Quels sont les destinations les plus exotiques où vous a emmené la photographie pyrotechnique ?
J’ai eu le privilège d’être missionné pour immortaliser beaucoup de shows à travers le monde, la liste est longue…
De Libreville au Gabon, à Montréal au Canada, en passant par le Qatar, ou bien plus récemment l’Ukraine, l’Arabie Saoudite, Venise, Bruxelles ou bien encore l’Egypte, le Maroc et la Pologne… Il est bien difficile de toutes les lister… Mais il y a quelques destinations qui restent en haut de la liste, comme ce feu d’artifice gigantesque datant de 2012, d’environ 80 minutes sur 3 kms de façade à Koweït City. J’ai du arpenter la ville toute la matinée afin de trouver le bon gratte-ciel donnant la plus belle vue sur l’emblème de la ville de Koweït : son château d’eau.

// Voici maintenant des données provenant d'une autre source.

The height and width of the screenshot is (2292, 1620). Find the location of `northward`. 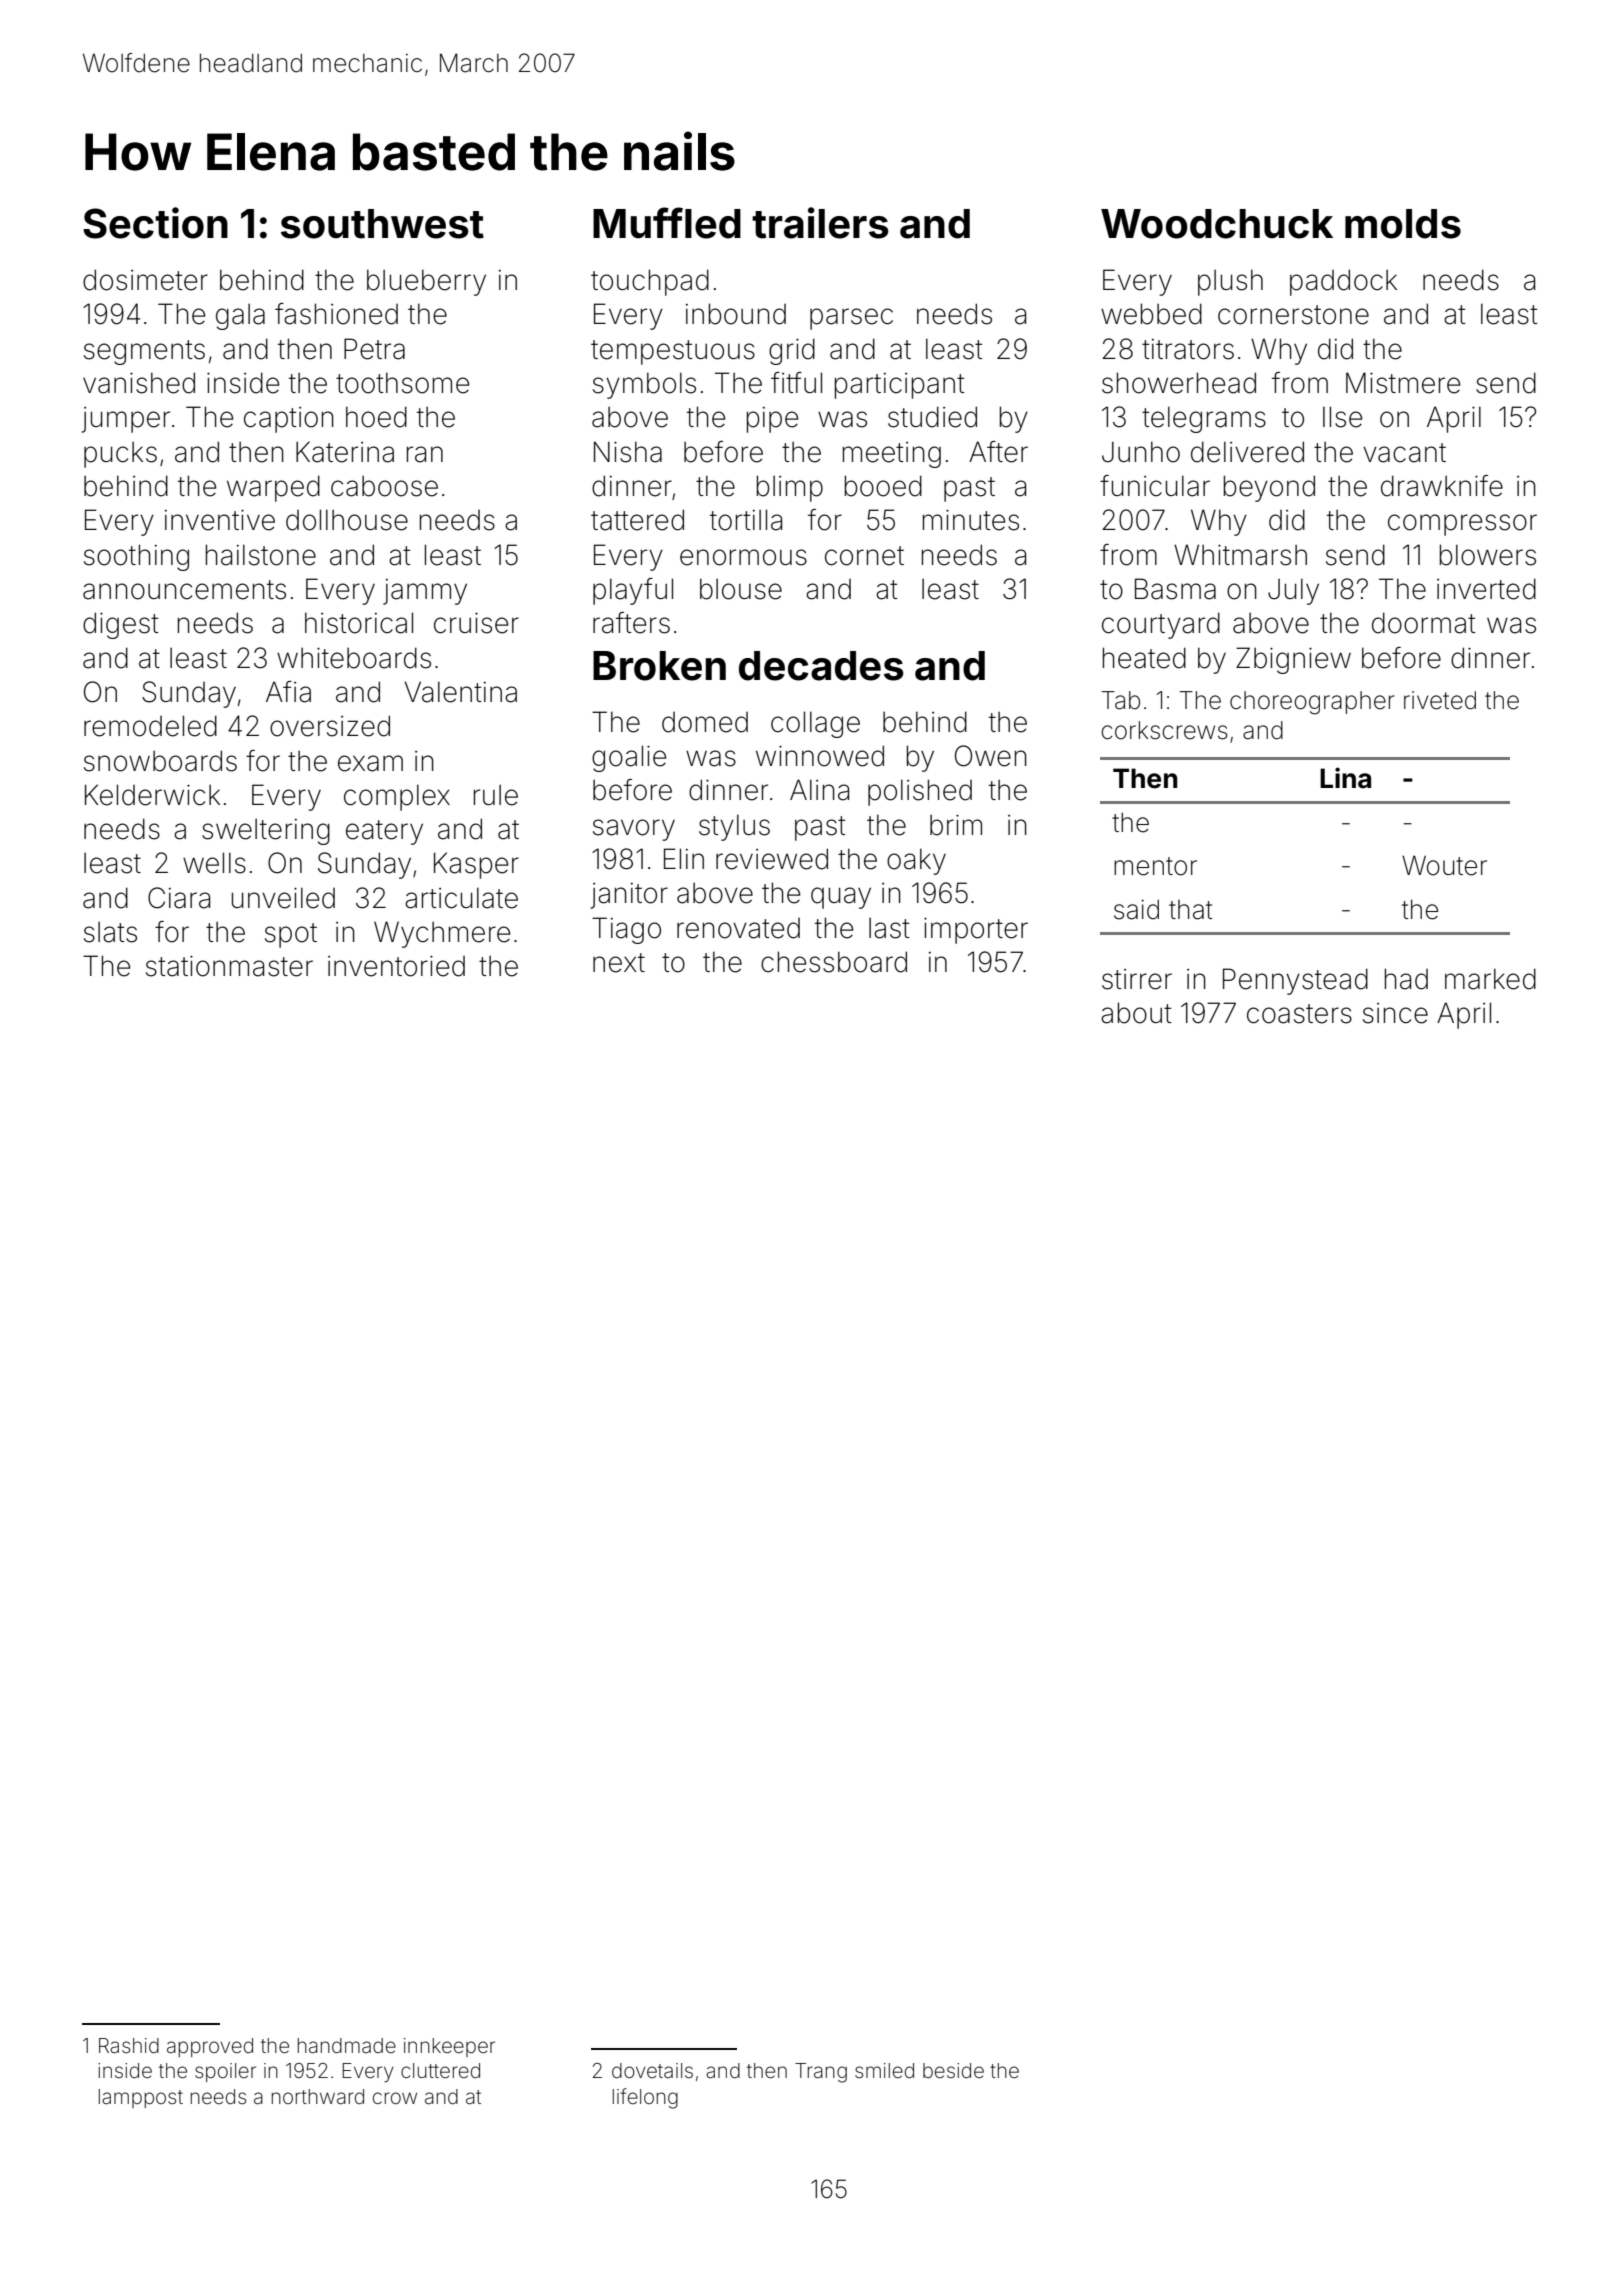

northward is located at coordinates (318, 2096).
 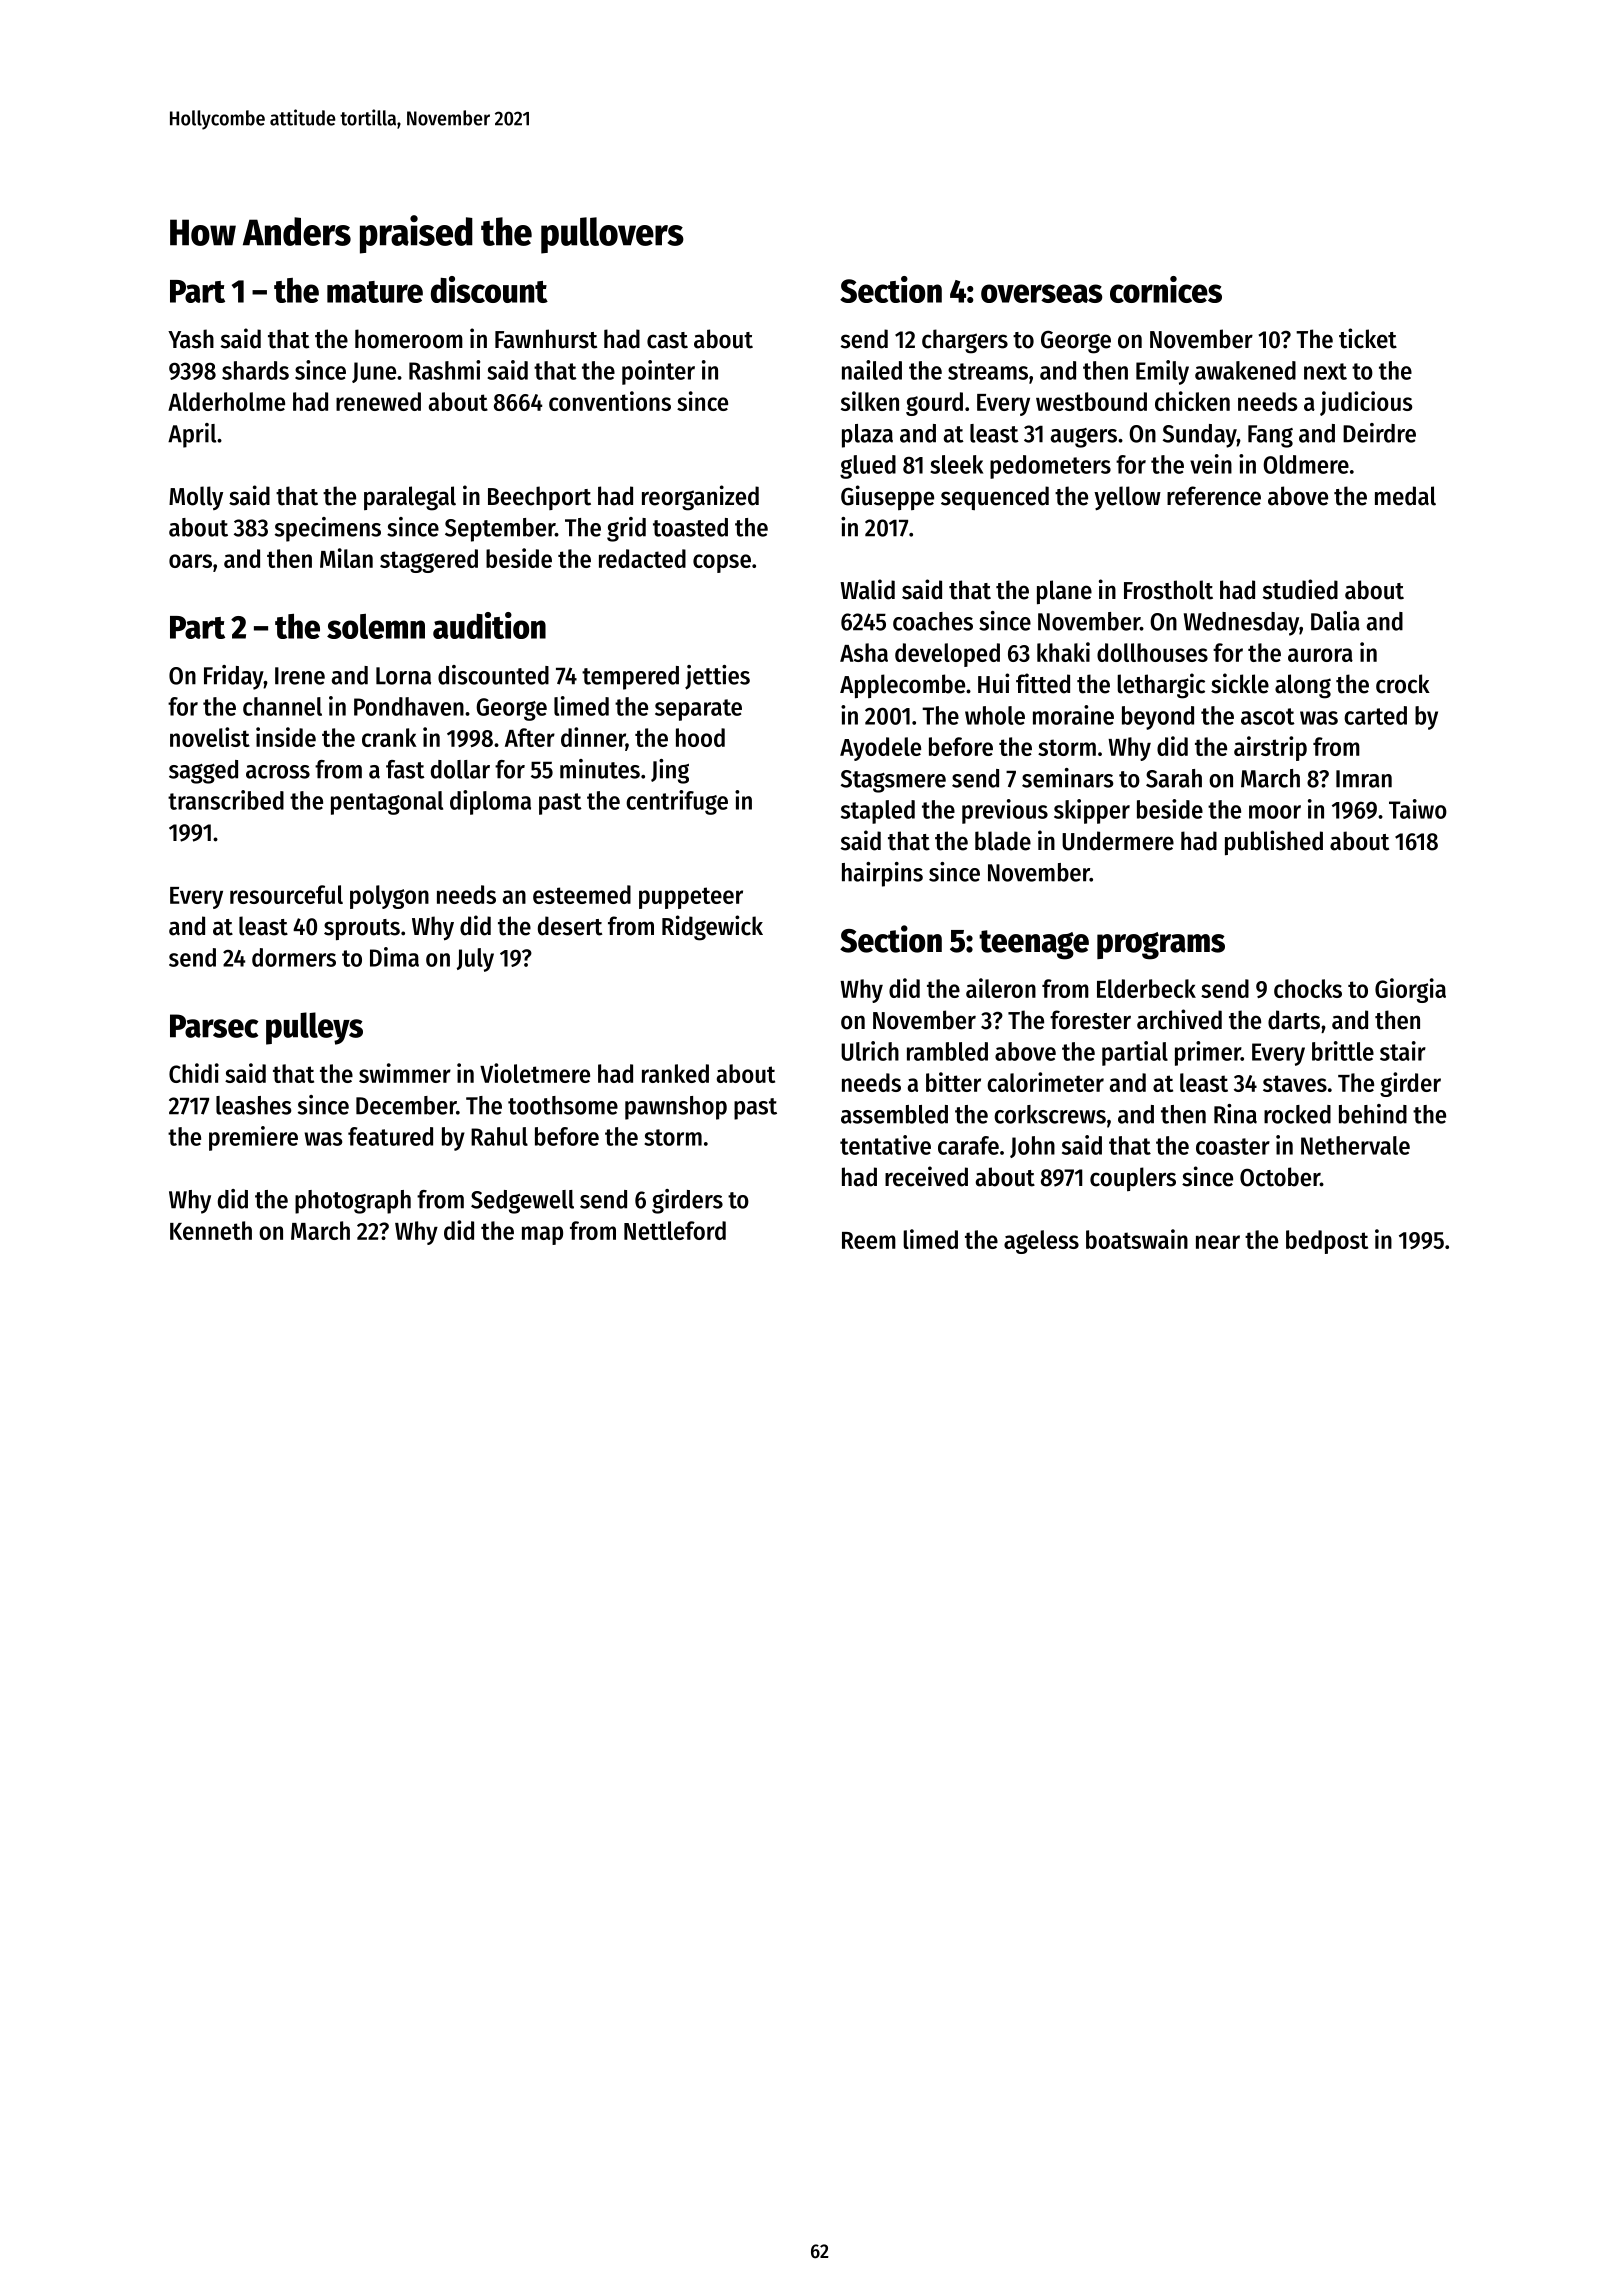 What do you see at coordinates (926, 1176) in the image?
I see `received` at bounding box center [926, 1176].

Un autre souvenir reste un feu à Montréal, où j’ai pu installer un appareil photo télécommandé en haut de la structure d’un grand huit… Et enfin une dernière destination surement moins exotique, quoique ce fut le château du méchant Drax dans le film de James Bond « Moonraker », je parle du très proche et très beau château de Vaux le Vicomte, où j’avais la chance d’être seul ou presque dans le magnifique jardin dessiné par Le Nôtre. Là je me souviens d’un feu d’artifice pour lequel je m’étais positionné tout au fond du parc, derrière la statue d’Hercule. En faisant mes photos, j’avais du effrayer les sangliers présents dans « ma » zone… Ou plutôt leur zone ! Je ne sais pas qui était réellement le plus effrayé !
Ce qui est drôle cette année aux Master de Feux 2019, c’est que trois de mes clients joueront lors de cette belle soirée à venir: le français Grand Final, l’Italien Parente et l’organisateur ARTEVENTIA.